Ask a Capetonian for their pick of the city’s gracious grande-dame hotels, and chances are that Winchester Mansions in Sea Point is near the top of the list. During the past century this graceful hotel has looked out over the city’s iconic seafront promenade, across the Atlantic Ocean to Robben Island, framed by the timeless backdrop of Lion’s Head and Table Mountain.
But hotels aren’t timeless. While their charms may grow, even the best of them age, however gracefully. And the brave new world in which we find ourselves is nothing if not a time for renewal. Which is why a newly invigorated hotel has thrown open its doors – subtly rebranded as The Winchester and reimagined for a 21st- century traveller thanks to a R90-million revamp.
The Winchester was first built in 1921, originally as a residential apartment block. In fact, the central courtyard, which has in recent years become famous for hosting the hotel’s jazz brunch- es, was originally the parking lot. Much needed to change, and the building’s centenary called for a major overhaul of plumbing and essential infrastructure.
So, while much of the refurbishment is hidden from view, the comprehensive modernisation was key to transforming the property.
‘The redesign started from a very functional point of view, but that gave us the opportunity to reinvent and elevate the guest experience,’ explains Mardré Meyer, creative director at SOURCE Interior Architecture, the imaginative force behind the refurbishment and rebranding.
In conceptualising how to reinvigorate the property, ‘our first principle was to reference, not simply restore’, adds Meyer. ‘We wanted to respect the architecture, and deliver on the level of expectation set by architecture, but this is not a museum. It’s a contemporary building for contemporary travellers.’
That is perhaps most evident in the glorious new bathrooms that offer a subtle celebration of both vintage glamour and contemporary flair. Taps and fittings are finished in an alluring champagne lustre that alludes to, without mimicking, classical brass touches. Baths are freestanding, yet not roll-top, and throughout the property subtle aesthetic cues hint at the golden age of travel, thoroughly updated for the present.
While many elements of the revamp are under wraps until reopening, the room décor and the public spaces are set to evoke a similar sentiment, with a bold black-and-white colour scheme married with playful wallpapers celebrating the hotel’s rich history.
‘It’s about blending the old and the new, without losing a sense of nostalgia,’ adds Neil Markovitz, CEO of Newmark Hotels, Reserves, Lodges and Residences, which will operate the refurbished hotel.
‘It’s just such an iconic property in so many ways,’ adds Markovitz. ‘The historical significance of the hotel is enormous, and there’s incredible reputational value that it has enjoyed throughout the years. There aren’t many properties around with that sort of nostalgia, and the experience is all about genuine hospitality, which is what we aspire to. There’s a real focus on personalised service.’
The Winchester joins New-mark’s extensive portfolio of hotels, residences, reserves and lodges in South Africa, East Africa, Mauritius and – most recently – Portugal.
While the portfolio is wide-rang- ing, individual character and charm is key, says Markovitz. ‘We have worked hard not to become a brand that dominates the individual character of each hotel. Our properties stand proud; they are part of this collection, but there’s a component of independence to each.’
Those unique elements look set to continue in the reimagined property, with perennial favourites, including the jazz brunches and cocktail terrace, dovetailing with a memorable new food and beverage offering.

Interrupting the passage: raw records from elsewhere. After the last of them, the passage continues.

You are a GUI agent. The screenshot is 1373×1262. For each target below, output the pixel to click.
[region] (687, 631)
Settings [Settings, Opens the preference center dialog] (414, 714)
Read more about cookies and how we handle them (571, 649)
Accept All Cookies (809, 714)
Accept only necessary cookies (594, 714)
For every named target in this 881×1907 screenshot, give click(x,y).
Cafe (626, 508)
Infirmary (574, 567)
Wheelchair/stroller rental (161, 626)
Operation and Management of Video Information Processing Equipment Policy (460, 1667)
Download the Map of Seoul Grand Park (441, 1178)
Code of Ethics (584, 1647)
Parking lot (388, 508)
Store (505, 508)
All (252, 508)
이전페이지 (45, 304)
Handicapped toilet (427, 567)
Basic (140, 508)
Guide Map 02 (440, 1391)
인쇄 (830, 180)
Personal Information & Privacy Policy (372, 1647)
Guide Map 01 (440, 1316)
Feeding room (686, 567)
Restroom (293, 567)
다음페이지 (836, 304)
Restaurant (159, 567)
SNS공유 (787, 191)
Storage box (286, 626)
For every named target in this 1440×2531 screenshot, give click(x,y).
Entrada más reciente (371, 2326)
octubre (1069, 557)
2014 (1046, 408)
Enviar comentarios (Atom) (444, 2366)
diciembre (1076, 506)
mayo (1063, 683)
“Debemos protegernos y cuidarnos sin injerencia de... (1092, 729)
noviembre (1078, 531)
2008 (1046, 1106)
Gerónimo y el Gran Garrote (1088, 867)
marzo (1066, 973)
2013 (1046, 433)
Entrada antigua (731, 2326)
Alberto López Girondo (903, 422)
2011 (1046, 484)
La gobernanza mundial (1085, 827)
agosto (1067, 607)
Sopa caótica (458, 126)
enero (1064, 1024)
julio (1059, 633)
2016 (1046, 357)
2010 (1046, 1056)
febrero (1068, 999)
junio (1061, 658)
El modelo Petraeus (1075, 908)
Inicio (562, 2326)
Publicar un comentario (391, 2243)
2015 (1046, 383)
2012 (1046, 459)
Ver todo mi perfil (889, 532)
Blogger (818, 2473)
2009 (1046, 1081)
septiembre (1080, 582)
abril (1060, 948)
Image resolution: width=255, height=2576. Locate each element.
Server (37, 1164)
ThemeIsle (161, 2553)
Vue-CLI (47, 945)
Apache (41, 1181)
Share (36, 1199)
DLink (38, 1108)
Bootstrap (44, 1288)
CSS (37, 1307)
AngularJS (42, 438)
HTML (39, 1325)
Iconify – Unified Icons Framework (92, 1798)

‘We don’t just create generic dining-room experiences,’ says Markovitz. ‘We want an offering that really fits within the property, that can complement the hotel, but equally stand on its own.’
Yet given the turmoil in the world of travel over the past 18 months, one has to wonder why any hotelier would consider adding yet another property to their portfolio at such a time?
With his decades of experience in the industry, Markovitz remains optimistic.
‘I’m bullish, because I believe we have realistic targets about what we see going forward. We’ve really engaged with the domestic market, and we see it remaining a large percentage of our customer base,’ adds Markovitz. ‘Having just returned from Portugal, where we operate 14 hotels, we are starting to see what a return looks like. Countries are starting to open up, and a number of hotel operators are achieving pre-pandemic numbers.’
After so many months of gloom, that is reason enough to celebrate. And there are few better places to raise a glass of bubbly this festive season than on the revamped terrace of The Winchester.